Getaway! was inspired the scrolling map of Eastern Front (1941). He wrote an Atari BASIC program to let him draw the city. Getaway! originally contained music from police-themed TV shows, such as Dragnet, but it was removed before submitting the game to APX because Reid did not have permission to use it.

==Release==
In addition to the game, the Atari Program Exchange sold 2 × 3 foot posters of the Getaway! city map illustrated by Jim M'Guinness. A section of the poster was used for the cover of the Fall 1983 APX catalog. Most APX games were sold exclusively via mail order, but Getaway was included in catalogs from retailers such as Sears.

According to Reid, Atari had "big plans" for the game, then the video game crash of 1983 occurred. When the Atari Program Exchange folded, many games from APX were rereleased by Antic Software, but Reid declined because of the exclusive contract he had signed with Atari, Inc.

==Reception==
Getaway! won first place in the entertainment category of the quarterly APX awards. It beat three other nominees to win the $25,000 Atari Star award in 1983, following My First Alphabet (1981) and Typo Attack (1982). It was the final such award given before the Atari Program Exchange shut down.

In COMPUTE! magazine, Steven Levy wrote that he was impressed by the detail of the graphics and initially drove around the map just to see the town.

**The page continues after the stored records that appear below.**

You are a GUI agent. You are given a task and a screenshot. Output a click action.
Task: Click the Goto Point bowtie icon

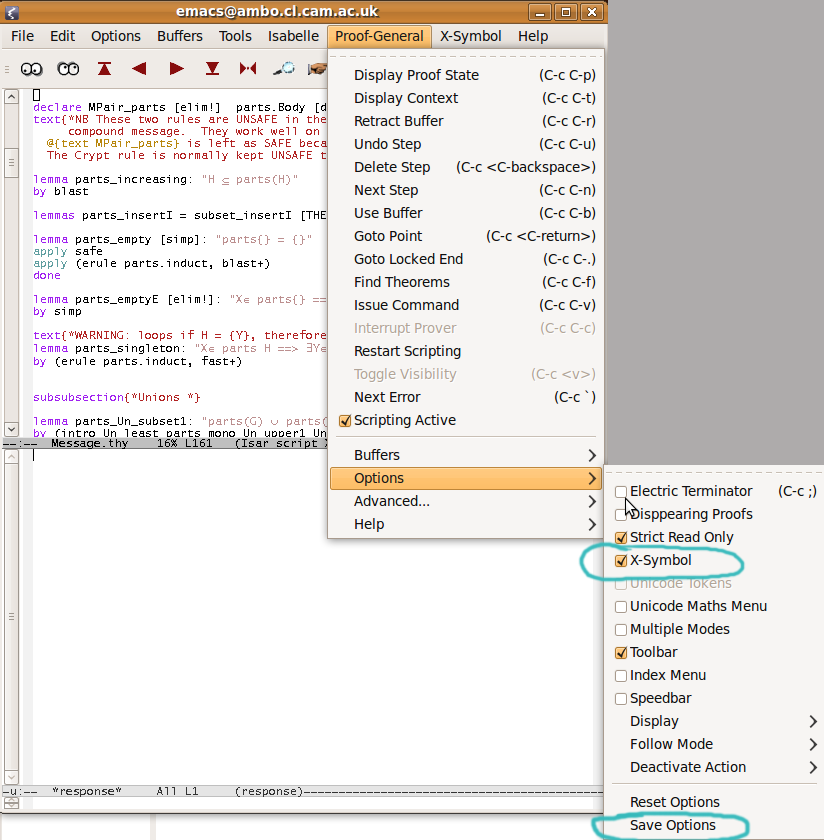click(x=248, y=69)
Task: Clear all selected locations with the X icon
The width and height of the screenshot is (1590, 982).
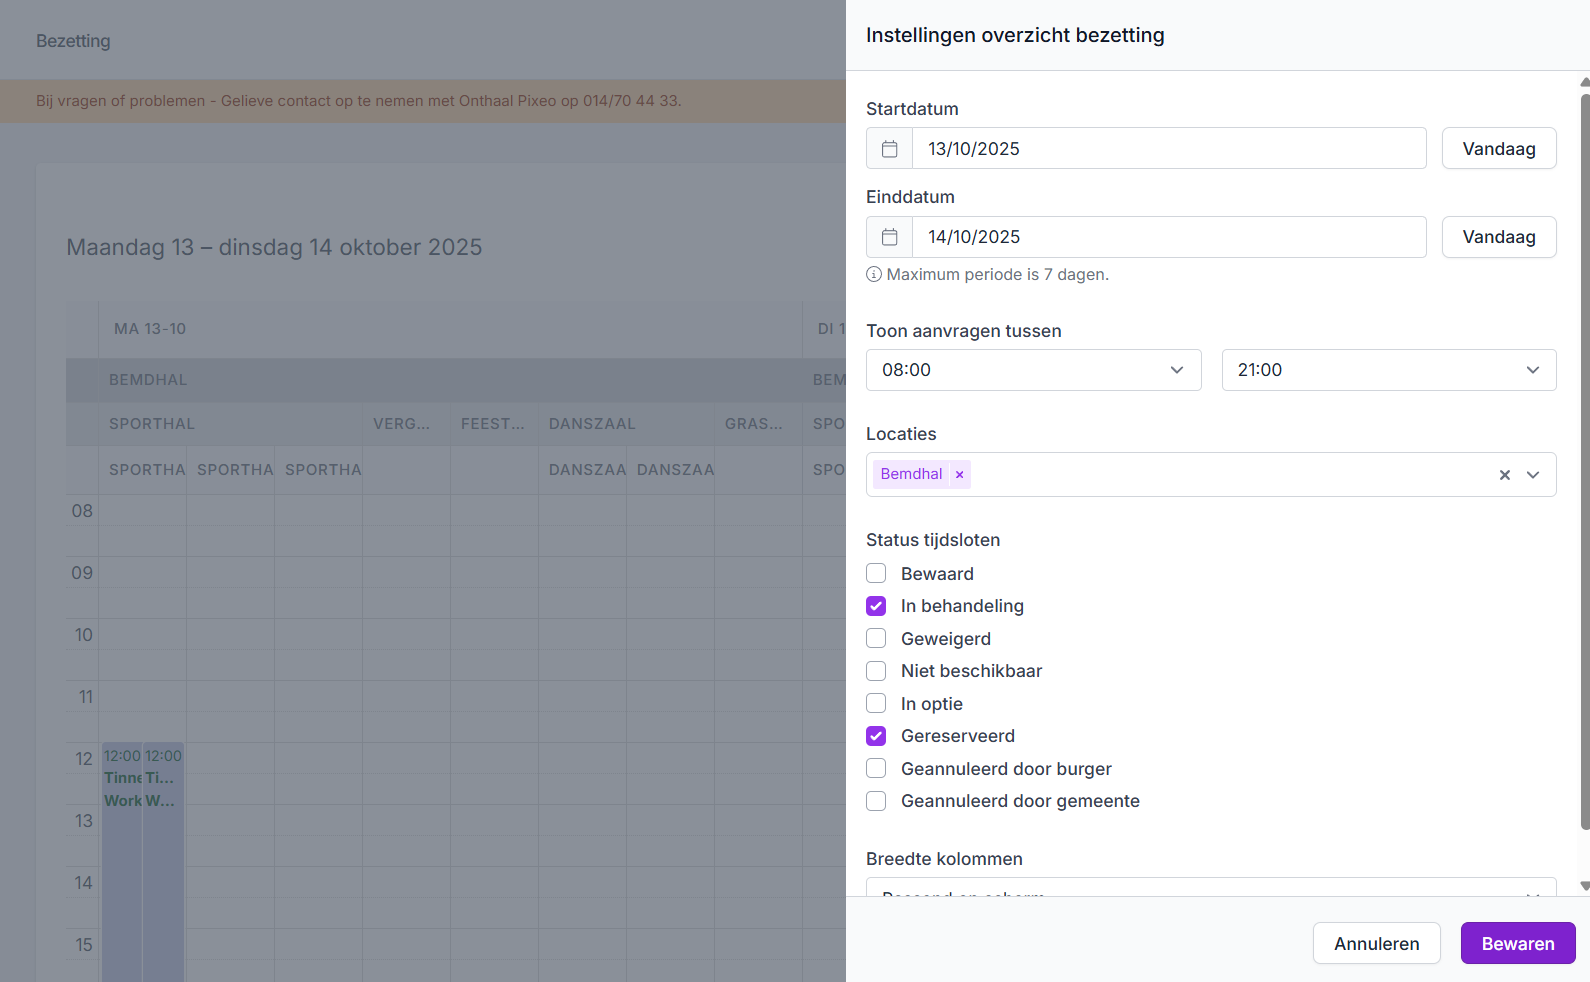Action: pyautogui.click(x=1504, y=475)
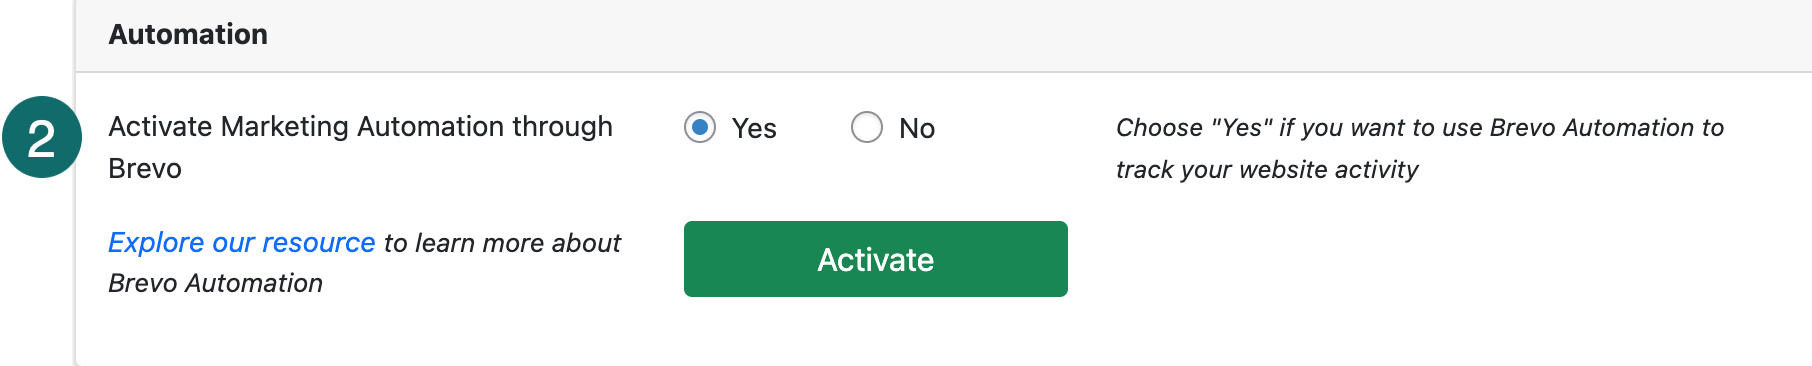Click the "to learn more about" italic text
Viewport: 1812px width, 366px height.
(502, 243)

He called the game a variation on the maze concept, but said that in Getaway! there is more variety and detail. Kyle Peacock of ANALOG Computing pointed out the work that must have gone into constructing the city. He mentioned the armored car as his favorite feature and noted that as the sun sets, driving becomes more difficult. John J. Anderson, writing for Creative Computing, was enamored with the multidirectional scrolling and concluded, "Getaway is lots of fun". InfoWorld's Essential Guide to Atari Computers cited its "realistic police-siren sound effects and fast action".

==Legacy==
In January 2017, Reid made available a collection of programming documents from when he was working on the game, as well as correspondence with APX and Antic Software.